Viewers briefly saw that some inmates from the other bus from the fifth season finale — Big Boo (Lea DeLaria), Ouija (Rosal Colon) and Helen Van Maele (Francesca Curran) — were sent off to a prison facility in Ohio. But the following never appeared: Janae Watson (Vicky Jeudy) and Alison Abdullah (Amanda Stephen); Brook Soso (Kimiko Glenn); Yoga Jones (Constance Shulman); Leanne Taylor (Emma Myles) and Angie Rice (Julie Lake); Kasey Sankey (Kelly Karbacz) and Brandy Epps (Asia Kate Dillon); Chang (Lori Tan Chinn), who escaped last season; and, most obvious of all, Maritza Ramos (Danielle Guerrero).
Herrmann and Chamberlayne explained why it was time to refocus on a core group of characters. "The first season is Piper being a fish-out-of-water in the prison," said Chamberlayne. "We get to know all these characters around her, so it’s only fitting that when we’re coming to the end of her story in prison that we see those same characters that we met in season one in this new location where they’re all fish-out-of-water." Whether or not some of the characters will return depends on what comes out of the writers room for season seven. "It has to be organic for us," said Herrmann. "We never want to suddenly be in a world that we haven’t set up.
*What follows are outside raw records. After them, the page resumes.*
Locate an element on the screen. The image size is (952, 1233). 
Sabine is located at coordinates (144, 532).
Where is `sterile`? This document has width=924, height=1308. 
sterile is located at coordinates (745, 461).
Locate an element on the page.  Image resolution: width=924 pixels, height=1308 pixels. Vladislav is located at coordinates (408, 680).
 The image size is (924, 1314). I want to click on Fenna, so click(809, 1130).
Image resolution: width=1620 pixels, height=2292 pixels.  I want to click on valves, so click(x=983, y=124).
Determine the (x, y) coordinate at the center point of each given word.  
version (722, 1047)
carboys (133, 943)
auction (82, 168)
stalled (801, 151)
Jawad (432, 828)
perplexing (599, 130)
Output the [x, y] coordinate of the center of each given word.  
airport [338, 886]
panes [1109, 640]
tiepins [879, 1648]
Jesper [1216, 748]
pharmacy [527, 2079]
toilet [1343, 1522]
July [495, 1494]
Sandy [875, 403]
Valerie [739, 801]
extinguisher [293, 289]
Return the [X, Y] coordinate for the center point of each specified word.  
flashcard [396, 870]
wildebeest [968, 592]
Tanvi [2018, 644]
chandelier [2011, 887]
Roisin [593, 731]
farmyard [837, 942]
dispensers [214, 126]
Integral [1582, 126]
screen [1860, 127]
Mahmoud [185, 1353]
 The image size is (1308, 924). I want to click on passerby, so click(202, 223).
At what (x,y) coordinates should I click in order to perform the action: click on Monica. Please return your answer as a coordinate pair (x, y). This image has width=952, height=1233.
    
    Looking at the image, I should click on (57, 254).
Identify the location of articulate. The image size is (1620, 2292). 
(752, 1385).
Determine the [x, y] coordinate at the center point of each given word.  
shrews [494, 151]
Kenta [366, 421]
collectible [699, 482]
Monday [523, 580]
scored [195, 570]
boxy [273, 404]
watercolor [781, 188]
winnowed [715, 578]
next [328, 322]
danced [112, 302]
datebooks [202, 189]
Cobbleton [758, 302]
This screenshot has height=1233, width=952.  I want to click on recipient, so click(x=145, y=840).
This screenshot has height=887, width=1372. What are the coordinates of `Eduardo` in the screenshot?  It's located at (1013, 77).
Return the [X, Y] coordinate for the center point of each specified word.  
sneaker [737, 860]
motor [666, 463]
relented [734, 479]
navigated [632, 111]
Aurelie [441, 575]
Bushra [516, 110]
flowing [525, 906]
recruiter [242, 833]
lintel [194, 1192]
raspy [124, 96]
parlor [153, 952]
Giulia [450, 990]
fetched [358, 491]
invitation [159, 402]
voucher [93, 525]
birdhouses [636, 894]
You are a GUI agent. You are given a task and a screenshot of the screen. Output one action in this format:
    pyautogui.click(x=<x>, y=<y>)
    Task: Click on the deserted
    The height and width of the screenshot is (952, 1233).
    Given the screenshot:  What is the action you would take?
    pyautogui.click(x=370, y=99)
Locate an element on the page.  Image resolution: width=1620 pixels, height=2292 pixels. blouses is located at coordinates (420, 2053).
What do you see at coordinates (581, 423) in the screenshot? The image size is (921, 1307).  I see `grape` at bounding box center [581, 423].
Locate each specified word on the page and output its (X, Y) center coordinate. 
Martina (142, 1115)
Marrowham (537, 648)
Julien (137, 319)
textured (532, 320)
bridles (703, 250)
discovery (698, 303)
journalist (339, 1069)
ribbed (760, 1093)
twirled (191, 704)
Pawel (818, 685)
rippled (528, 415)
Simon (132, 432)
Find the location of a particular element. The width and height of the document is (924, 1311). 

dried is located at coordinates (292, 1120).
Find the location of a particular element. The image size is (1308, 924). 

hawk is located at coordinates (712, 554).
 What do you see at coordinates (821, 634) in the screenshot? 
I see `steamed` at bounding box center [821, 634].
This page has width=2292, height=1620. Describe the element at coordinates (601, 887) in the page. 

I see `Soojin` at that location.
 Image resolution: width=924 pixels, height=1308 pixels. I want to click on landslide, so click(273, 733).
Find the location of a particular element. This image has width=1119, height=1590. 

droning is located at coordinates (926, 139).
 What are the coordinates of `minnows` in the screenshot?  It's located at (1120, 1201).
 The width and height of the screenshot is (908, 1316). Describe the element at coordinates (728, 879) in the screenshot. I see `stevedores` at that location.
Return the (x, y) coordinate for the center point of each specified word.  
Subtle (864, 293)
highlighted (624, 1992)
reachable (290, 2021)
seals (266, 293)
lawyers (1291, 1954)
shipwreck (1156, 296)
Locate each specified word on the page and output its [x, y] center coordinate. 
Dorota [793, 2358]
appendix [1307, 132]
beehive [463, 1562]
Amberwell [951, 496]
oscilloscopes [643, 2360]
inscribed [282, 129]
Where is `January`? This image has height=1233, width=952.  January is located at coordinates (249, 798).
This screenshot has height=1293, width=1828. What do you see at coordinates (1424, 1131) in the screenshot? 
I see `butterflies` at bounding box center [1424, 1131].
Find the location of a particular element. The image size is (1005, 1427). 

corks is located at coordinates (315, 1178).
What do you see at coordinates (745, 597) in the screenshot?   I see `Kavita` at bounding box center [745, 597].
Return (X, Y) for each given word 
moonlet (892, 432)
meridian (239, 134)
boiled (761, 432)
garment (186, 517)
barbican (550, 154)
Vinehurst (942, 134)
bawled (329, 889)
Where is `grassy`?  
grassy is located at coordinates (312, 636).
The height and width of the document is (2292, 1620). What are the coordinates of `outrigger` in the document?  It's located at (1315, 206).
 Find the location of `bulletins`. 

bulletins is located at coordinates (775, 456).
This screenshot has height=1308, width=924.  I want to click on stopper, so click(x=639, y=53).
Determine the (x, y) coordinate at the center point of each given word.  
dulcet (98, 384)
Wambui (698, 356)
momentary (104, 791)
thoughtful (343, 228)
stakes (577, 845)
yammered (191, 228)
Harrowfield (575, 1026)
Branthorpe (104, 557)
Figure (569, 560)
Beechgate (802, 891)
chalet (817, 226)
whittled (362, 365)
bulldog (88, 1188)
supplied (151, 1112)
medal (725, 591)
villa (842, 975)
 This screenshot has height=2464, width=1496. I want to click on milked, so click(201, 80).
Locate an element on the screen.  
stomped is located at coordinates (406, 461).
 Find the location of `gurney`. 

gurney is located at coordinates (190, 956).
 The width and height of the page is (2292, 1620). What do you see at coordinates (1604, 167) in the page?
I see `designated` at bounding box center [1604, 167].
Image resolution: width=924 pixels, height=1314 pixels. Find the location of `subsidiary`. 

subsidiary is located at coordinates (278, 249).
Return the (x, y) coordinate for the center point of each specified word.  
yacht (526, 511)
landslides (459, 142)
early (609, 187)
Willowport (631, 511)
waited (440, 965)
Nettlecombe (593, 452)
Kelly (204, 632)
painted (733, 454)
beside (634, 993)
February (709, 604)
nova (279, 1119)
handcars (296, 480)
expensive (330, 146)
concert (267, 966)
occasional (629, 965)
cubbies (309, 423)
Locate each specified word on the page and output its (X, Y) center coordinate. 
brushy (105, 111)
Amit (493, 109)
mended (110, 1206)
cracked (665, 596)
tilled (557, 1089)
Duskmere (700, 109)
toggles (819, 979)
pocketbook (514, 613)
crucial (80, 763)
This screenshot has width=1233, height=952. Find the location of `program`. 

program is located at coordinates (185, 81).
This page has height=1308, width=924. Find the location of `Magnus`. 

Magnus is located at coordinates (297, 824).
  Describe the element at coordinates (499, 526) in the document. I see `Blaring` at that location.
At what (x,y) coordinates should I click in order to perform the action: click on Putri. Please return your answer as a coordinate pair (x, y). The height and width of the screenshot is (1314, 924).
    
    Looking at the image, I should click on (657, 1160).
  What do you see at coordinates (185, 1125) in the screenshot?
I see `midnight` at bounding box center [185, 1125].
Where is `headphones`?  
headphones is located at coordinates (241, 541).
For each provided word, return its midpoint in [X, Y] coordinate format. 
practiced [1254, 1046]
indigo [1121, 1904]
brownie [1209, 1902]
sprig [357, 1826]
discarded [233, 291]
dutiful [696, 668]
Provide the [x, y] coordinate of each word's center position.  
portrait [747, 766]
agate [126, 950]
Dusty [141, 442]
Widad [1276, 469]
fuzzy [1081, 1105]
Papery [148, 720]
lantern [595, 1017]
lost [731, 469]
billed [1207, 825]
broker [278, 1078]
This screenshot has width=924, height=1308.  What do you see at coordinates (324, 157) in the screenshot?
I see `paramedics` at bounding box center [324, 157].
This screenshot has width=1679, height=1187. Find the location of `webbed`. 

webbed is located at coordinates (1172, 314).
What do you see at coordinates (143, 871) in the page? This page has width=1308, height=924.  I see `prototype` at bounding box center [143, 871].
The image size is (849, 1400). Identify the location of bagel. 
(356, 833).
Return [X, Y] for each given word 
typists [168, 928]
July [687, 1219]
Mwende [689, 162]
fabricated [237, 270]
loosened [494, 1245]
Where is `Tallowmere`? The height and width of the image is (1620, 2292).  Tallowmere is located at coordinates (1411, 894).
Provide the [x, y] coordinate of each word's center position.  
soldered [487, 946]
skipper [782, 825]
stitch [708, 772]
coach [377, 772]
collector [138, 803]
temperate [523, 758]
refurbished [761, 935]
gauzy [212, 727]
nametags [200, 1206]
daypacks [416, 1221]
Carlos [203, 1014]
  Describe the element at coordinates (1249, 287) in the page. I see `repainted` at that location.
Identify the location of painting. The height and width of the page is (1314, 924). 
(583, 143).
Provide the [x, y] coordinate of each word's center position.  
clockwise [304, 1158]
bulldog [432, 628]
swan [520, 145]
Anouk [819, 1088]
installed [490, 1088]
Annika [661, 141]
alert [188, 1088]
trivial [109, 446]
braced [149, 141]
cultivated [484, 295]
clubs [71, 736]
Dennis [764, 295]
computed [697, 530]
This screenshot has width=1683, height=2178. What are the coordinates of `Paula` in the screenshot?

But we love those characters and miss them as storytellers for sure, so we hope to always see them."
OITNB was renewed for a seventh season when the show received a three-season pickup ahead of season four. Last year, Kohan didn't rule out that the seventh season could be the last when speaking to The New York Times. Though both Schilling and Prepon opened up to THR about preparing for the end of the show, if seven is the end, the majority of the main castmembers are not prepared to hang up their jumpsuits as they await news from Netflix.
When asked if Piper's release sets up the show's endgame, Herrmann said OITNB is Jenji's show and that they follow her lead, but she also said the end is always a conversation in the writers room. "The question of 'Is this the end or is this not the end?' is always looming, but truly, we chapter these characters and find where we want to tell these stories as a group," said Herrmann. "So as much as we want to be able to plan for the end — or the end in two seasons or the end in five seasons — we also want to just tell great stories now so no story is ever left behind. The truth of the matter is the show could go on forever and ever. We so enjoy having this show as a place to not only talk about what’s going on in the current climate, but for us as a room, it’s been such a therapeutic place for us to come and share and grow as artists and people. So, it’s an ongoing debate."
As next season follows Piper (and Aleida) outside of prison, the storylines in Max will also be continuing, and Herrmann shed light on how the series will continue to balance comedy with drama. "The organic progression of the series is that we started in camp and it was a little lighter," she said of the nickname given to Litchfield's minimum security facility. "We’ve all started going back and watching old episodes, and it felt like the things they were dealing with were almost like childhood problems; the way you might look back on your childhood and say, 'I stressed over that?' We will always find within the episodes those moments of comedy, but I’m excited that the series has gone here. I'm glad that we are taking a more serious look at the prison system in general."